MATERIALS AND METHODS
We retrospectively analyzed clinical, treatment-related and dosimetric factors from 31 patients with lung cancer treated with HT. RP was graded according to Common Terminology Criteria for Adverse Events version 4.0 and grade > or =2 RP was defined as a RP event. We used Kaplan-Meier methods to compute the actuarial incidence of RP. For univariate and multivariate analysis, the log-rank test and the Cox proportional regression hazard model were used.

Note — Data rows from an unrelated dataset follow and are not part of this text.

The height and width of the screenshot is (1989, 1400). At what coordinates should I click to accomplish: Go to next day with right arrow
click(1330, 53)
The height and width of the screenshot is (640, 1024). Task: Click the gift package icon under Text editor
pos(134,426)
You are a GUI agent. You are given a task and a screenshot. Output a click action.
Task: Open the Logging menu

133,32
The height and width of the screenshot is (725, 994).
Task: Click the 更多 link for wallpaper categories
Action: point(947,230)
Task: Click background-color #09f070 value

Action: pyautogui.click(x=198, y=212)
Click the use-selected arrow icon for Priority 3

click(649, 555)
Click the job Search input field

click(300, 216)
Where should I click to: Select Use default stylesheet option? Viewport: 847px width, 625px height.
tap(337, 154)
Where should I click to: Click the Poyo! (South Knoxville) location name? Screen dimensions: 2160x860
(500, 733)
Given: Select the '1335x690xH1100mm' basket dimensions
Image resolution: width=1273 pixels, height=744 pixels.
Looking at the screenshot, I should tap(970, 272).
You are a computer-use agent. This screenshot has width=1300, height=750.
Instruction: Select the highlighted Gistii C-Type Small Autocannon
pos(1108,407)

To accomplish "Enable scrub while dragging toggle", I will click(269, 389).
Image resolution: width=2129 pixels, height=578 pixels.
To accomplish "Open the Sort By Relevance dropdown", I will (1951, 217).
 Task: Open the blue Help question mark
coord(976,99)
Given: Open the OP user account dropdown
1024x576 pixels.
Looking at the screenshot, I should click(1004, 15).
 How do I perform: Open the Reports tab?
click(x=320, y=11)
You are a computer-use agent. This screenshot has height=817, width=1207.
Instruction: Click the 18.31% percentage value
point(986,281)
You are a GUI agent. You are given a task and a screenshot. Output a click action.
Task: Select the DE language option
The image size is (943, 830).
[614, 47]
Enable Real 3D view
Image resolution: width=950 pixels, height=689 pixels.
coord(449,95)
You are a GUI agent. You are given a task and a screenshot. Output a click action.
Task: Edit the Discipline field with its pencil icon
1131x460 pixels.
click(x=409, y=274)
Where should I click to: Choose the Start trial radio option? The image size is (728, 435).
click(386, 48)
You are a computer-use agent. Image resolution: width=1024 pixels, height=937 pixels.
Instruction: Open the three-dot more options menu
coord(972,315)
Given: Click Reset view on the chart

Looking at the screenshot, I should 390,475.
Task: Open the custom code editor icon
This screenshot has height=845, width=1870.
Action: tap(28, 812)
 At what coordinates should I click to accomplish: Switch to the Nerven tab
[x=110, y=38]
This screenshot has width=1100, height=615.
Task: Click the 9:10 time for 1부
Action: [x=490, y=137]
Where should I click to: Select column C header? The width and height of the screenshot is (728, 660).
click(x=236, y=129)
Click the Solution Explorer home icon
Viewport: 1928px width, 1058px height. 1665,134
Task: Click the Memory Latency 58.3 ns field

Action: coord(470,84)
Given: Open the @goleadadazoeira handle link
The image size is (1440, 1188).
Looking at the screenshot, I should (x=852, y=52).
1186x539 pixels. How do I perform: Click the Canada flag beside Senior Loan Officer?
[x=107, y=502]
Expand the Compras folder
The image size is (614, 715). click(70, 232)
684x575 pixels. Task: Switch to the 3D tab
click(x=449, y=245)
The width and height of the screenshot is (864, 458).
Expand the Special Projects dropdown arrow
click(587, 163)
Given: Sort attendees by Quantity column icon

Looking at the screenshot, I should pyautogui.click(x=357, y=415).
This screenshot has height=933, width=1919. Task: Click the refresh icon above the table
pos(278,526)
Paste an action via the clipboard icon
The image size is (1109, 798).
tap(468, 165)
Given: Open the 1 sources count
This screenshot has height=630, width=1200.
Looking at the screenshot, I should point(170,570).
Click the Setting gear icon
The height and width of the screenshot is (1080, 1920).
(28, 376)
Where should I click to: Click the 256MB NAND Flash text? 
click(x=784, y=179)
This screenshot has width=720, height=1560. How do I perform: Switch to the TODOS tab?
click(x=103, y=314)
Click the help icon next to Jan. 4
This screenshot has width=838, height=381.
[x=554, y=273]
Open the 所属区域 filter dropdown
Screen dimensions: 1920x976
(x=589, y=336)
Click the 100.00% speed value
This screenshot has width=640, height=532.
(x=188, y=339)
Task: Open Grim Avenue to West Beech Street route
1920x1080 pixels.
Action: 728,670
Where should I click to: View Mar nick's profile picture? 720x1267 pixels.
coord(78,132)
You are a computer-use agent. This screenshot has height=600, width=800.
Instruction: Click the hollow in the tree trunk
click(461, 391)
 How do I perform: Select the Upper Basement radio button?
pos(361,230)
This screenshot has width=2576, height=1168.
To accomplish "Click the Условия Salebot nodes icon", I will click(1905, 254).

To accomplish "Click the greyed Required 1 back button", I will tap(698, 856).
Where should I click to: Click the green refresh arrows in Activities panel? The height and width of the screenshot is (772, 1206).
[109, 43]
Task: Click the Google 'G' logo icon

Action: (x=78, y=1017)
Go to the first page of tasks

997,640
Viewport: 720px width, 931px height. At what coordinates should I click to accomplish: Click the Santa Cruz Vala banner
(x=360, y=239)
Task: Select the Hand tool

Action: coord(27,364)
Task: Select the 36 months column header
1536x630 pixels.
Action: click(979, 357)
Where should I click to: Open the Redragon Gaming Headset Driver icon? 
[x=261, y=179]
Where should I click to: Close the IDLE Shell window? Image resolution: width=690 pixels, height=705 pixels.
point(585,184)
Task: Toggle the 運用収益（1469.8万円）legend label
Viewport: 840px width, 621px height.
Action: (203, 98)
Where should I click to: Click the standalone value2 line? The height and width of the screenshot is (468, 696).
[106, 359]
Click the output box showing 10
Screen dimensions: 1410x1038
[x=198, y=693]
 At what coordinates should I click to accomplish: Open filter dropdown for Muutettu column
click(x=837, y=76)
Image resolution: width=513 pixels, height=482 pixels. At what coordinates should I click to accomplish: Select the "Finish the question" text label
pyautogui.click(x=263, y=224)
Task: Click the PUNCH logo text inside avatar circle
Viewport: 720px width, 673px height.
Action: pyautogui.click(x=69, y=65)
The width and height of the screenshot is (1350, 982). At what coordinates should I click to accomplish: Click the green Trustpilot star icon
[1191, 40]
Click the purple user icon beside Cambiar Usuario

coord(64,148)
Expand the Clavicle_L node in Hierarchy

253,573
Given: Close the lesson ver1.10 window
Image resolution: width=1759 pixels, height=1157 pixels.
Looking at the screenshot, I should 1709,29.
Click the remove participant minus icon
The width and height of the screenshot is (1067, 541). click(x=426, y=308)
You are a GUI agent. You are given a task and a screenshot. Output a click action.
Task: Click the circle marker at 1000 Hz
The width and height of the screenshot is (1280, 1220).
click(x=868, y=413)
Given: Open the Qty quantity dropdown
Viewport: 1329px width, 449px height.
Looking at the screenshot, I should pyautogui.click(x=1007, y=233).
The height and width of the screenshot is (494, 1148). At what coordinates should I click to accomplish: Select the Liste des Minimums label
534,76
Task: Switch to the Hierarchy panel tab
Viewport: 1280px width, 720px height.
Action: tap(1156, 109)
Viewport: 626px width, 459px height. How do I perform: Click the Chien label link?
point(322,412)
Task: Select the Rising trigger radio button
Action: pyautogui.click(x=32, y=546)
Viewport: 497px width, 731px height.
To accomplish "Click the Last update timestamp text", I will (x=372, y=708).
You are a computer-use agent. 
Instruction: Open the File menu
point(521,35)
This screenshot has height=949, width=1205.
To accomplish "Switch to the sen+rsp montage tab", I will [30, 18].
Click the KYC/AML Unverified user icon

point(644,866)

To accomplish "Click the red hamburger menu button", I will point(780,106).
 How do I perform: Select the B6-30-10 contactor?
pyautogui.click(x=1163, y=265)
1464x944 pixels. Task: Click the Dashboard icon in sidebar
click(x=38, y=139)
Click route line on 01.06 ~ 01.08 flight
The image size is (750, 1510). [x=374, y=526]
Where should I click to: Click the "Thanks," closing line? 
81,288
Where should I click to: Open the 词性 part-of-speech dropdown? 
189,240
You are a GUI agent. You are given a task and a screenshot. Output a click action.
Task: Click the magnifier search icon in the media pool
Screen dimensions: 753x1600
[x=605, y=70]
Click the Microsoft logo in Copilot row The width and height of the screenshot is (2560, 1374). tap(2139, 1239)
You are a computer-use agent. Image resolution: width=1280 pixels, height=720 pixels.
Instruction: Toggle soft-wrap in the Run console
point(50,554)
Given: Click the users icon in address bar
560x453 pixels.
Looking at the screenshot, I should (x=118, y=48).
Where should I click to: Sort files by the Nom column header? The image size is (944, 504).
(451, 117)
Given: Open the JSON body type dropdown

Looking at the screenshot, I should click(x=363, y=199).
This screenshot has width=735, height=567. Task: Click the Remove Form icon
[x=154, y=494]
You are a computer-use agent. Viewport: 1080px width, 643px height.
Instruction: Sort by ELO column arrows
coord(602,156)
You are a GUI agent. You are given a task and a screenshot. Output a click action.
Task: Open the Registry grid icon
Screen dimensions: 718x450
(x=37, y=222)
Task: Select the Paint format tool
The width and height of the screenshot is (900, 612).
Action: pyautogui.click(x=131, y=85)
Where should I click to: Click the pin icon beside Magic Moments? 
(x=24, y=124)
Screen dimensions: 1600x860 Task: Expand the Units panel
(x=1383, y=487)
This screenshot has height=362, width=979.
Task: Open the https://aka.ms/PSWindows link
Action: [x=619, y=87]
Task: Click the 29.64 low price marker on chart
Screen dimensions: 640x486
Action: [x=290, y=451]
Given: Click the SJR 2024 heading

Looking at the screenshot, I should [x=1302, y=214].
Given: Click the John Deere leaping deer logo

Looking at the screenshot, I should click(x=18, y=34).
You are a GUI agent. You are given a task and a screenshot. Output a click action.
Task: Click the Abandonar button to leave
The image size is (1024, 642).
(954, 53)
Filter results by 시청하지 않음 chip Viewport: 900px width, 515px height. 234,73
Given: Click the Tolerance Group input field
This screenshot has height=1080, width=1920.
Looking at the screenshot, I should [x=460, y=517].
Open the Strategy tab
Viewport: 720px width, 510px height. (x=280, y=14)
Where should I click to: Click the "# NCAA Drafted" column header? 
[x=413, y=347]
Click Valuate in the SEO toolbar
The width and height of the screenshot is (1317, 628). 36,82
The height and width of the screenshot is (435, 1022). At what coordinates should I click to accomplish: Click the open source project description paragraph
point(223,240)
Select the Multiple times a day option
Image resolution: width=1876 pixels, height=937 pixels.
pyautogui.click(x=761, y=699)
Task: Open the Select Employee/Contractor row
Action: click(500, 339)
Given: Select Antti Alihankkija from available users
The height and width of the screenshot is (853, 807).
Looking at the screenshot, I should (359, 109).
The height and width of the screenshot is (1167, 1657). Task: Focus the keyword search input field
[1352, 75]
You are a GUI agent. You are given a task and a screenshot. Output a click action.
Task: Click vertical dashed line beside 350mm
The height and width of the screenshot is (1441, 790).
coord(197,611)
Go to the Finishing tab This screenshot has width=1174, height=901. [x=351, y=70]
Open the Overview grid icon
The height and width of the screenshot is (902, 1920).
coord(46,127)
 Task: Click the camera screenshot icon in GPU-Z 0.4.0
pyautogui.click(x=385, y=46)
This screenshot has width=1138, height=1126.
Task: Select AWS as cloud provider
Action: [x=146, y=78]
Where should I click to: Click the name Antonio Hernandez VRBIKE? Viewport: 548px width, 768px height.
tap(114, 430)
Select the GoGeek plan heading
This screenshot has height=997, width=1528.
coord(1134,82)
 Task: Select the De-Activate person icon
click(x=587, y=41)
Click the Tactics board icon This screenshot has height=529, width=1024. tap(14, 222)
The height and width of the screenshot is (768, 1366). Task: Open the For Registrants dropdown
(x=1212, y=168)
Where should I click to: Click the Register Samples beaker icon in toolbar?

We generated receiver-operating characteristics (ROC) curves to define the cutoff values for significant parameters.
RESULTS
The median follow-up duration was 6.6 months (range, 1.6 to 38.5 months). The 2-, 4-, and 6-month actuarial RP event rates were 13.2%, 58.5%, and 67.0%, respectively. There was no grade 4 or more RP. Ipsilateral V5, V10, V15, and contralateral V5 were related with RP event on univariate analysis. By multivariate analysis, ipsilateral V10 was factor most strongly associated with RP event. On the ROC curve, the cutoff values of ipsilateral V5, V10, V15, and contralateral V5 were 67.5%, 58.5%, 50.0%, and 55.5%, respectively.
CONCLUSION
In our study, ipsilateral V5, V10, V15, and contralateral V5 were significant predictive factors for RP after HT.